Page text ▸
Whatever it's called, if it's being used as a consonance, it has to be
on the charts.

> However, each setting has its own logical associations and groupings
> of intervals. An interesting point is that meantone neutralizes the
> distinction between the 9:8 and 10:9 (so that neither can be very
> closely approximated), while 22-tET does the same with the 9:8 and
> 8:7.

Not so much that neither can be closely approximated, but they can't
both be so approximated at the same time.

> > Eb4 E4
> > Bb3 B3
> > F#3 E3
>
> > The left-hand chord is the alternative version of Eb minor. So
with
> > a schismic tuning it would approximate 12:15:20.
>
> A theorist in the 18th-19th century tradition might call the first
> sonority "Eb minor," but I'd call it, in a neo-Gothic setting, a
> "meantone version of the major sixth sonority F#3-A#3-D#4," with the
> major third inviting expansion to a fifth and the major sixth to an
> octave, as happens here. From a medieval perspective, the lowest
note
> is the _fundamentum_ or "foundation" of this sonority. Here the
usual
> Pythagorean-style spelling with sharps indicates an expectation of
> _upward_ semitonal motion in the resolution -- A#3-B3 and D#4-E4.

Ah, so in modern notation that would be called "F# 6 no5".

Actually, that's the same kind of the idea as the Neapolitan sixth,
where the third is in the base, which is also the fourth of the key.
So although it's always described as a bII chord, because that's
simplest, it still looks a bit like a 6th chord on IV. All of which
ties in with my thesis that chromatic roots are compositionally
irrelevant in Common Practice music ;)

Goal ▸ Rewrite the part of the tuning discussion that opens with "Ah, so in modern" and closes with "Practice music ;)", substituting "sonority" for each occurrence of "chord".

Data listing ▸
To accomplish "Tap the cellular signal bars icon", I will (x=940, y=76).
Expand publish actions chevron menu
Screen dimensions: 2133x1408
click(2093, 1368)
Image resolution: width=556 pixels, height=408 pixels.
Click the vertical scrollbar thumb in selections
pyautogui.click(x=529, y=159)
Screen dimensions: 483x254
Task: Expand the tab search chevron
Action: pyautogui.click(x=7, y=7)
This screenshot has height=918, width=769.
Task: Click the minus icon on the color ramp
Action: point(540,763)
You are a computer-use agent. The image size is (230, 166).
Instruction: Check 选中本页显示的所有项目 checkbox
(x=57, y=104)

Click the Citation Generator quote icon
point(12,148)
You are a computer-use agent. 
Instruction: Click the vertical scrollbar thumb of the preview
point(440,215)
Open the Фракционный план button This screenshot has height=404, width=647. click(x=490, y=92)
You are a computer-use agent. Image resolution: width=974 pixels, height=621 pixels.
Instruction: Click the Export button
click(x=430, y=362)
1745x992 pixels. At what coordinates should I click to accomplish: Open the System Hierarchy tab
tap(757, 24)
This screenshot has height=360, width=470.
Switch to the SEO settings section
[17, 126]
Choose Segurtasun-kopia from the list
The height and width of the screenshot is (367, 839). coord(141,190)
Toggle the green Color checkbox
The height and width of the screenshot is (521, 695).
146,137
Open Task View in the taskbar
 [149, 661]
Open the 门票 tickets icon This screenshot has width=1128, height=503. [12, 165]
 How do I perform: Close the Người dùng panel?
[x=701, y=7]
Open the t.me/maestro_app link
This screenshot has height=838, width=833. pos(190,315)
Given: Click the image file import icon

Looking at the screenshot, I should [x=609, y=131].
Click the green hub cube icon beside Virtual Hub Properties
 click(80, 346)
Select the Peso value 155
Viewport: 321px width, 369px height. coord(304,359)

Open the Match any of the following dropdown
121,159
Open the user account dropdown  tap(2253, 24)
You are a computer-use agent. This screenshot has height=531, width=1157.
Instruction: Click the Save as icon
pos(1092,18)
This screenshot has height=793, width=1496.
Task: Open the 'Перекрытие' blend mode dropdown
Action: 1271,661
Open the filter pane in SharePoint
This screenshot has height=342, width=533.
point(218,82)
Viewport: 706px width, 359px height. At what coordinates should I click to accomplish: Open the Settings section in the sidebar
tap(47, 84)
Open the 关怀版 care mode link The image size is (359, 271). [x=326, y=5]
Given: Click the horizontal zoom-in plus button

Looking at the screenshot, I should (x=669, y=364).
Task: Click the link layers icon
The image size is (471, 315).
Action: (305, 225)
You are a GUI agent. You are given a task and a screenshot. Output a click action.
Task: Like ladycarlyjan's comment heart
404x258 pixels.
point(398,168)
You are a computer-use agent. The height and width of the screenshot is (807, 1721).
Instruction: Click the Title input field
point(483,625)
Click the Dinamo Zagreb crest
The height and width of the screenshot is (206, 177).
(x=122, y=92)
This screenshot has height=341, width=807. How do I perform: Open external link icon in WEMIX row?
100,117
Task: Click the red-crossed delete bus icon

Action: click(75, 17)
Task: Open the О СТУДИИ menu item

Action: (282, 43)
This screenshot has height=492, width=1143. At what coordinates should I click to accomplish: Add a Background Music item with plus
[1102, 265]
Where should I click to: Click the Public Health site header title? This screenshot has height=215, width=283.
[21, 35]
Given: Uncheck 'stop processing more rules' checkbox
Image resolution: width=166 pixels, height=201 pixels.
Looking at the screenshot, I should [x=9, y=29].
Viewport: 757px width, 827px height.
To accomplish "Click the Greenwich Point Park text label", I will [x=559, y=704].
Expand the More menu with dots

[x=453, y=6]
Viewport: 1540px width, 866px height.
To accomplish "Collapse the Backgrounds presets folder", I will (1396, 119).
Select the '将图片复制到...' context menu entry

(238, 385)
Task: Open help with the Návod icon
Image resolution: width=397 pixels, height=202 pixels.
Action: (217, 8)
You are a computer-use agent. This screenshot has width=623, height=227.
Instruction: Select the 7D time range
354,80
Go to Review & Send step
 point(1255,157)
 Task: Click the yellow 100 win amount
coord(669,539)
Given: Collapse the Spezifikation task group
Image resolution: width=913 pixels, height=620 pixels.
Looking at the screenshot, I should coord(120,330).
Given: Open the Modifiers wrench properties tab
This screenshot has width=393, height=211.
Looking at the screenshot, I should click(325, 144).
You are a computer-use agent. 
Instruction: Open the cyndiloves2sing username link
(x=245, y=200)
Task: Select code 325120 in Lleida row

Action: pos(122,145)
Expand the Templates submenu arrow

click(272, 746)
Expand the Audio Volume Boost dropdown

Solution ▸
Ah, so in modern notation that would be called "F# 6 no5".

Actually, that's the same kind of the idea as the Neapolitan sixth,
where the third is in the base, which is also the fourth of the key.
So although it's always described as a bII sonority, because that's
simplest, it still looks a bit like a 6th sonority on IV. All of which
ties in with my thesis that chromatic roots are compositionally
irrelevant in Common Practice music ;)